🤖 AI Summary
This work addresses integrated sensing and communication (ISAC) systems with rotatable antennas, aiming to maximize the minimum echo signal power over an extended sensing region while satisfying multiuser communication rate requirements. To this end, the paper establishes a joint optimization framework for antenna pointing direction, communication beamforming, and sensing signal covariance matrix. A closed-form optimal solution is derived for the single-user point-target scenario, and an efficient alternating optimization algorithm is developed for the multiuser extended-target case.
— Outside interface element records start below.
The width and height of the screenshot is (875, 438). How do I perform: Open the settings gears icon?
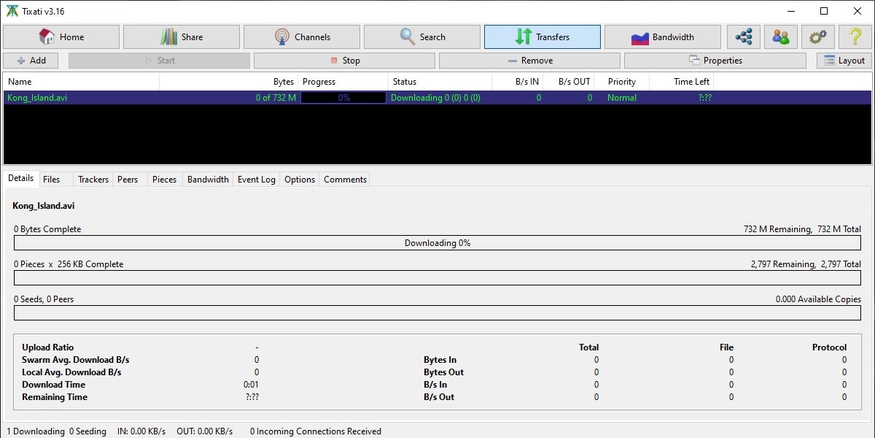click(817, 37)
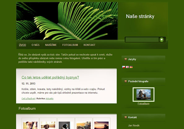Image resolution: width=184 pixels, height=129 pixels.
Task: Open the Tower Bridge photo thumbnail
Action: [x=143, y=94]
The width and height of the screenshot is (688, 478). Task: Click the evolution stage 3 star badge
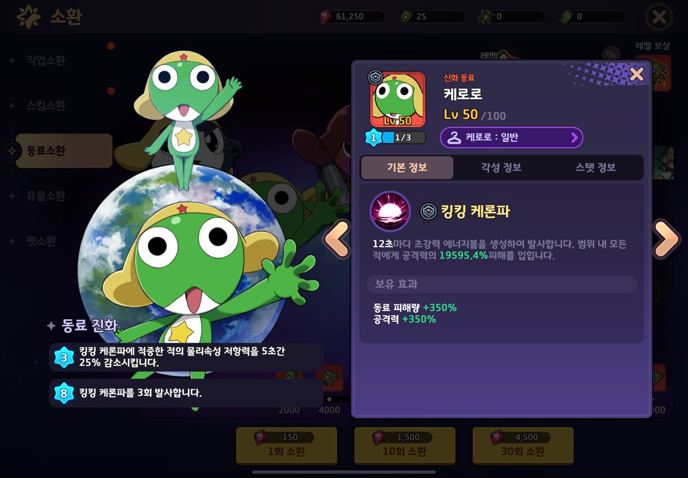(x=64, y=357)
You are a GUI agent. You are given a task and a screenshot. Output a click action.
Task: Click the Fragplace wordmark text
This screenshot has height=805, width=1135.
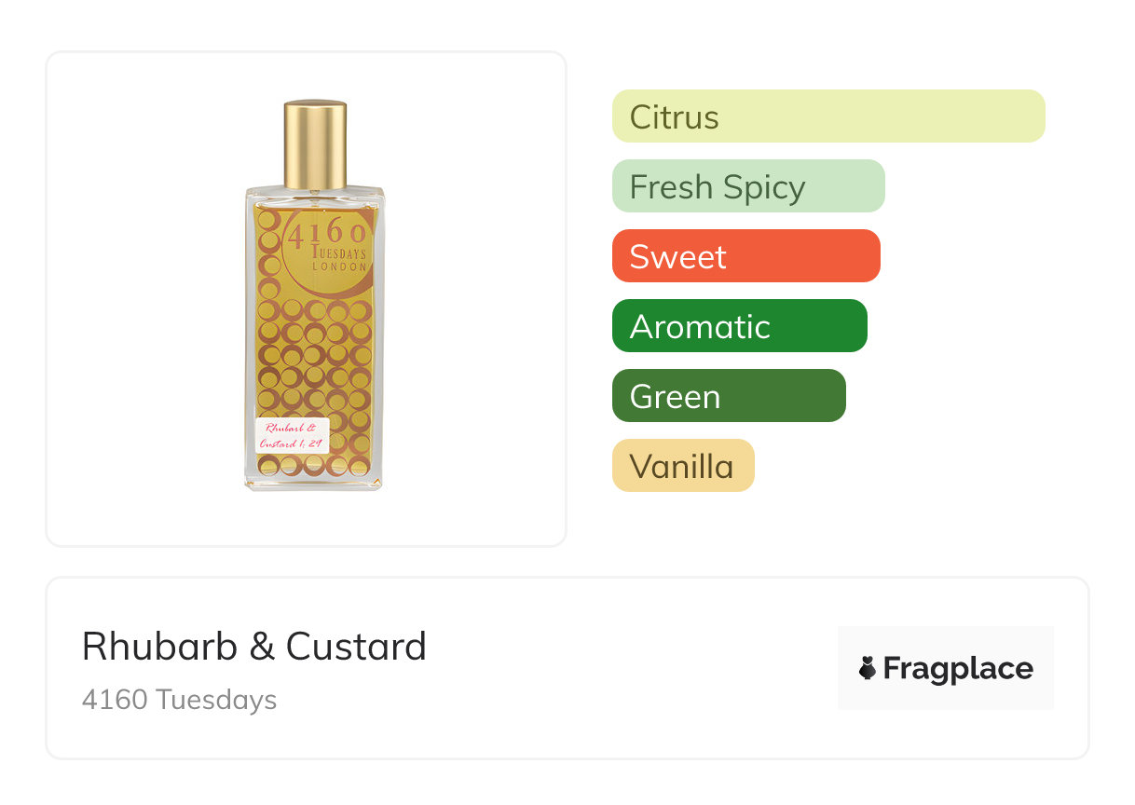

Simulation results demonstrate that the proposed approach significantly outperforms baseline schemes employing fixed antenna orientations or optimizing only array-level rotation, thereby achieving substantial improvements in both sensing and communication performance.
📝 Abstract
Rotatable antenna (RA) has emerged as a promising technology to improve both communication and sensing performance in future wireless networks. In this paper, we deploy an RA array at the base station (BS) to improve the integrated sensing and communication (ISAC) performance by exploiting the additional spatial degrees of freedom (DoFs) introduced by antenna rotation. To enhance the sensing performance over an extended region containing a potential target while meeting the communication requirements of multiple users, we aim to maximize the minimum echo signal power within the sensing region, subject to required minimum communication rates of the users. For the special case of a single user and a point target, we show that the optimal orientation of all RAs is identical when both the communication user and the sensing target are located in the far-field region, and then derive a closed-form solution for the optimal RA pointing vector. For the general multi-user and extended-target case, we propose an alternating optimization (AO) algorithm that alternately optimizes the transmit beamforming for communication, the covariance matrix of the probing signal, and the pointing vectors of the RAs in an iterative manner. Simulation results demonstrate that the proposed RA-enabled ISAC system can significantly outperform various benchmark schemes, including systems with array-wise rotation optimization and fixed antenna orientation.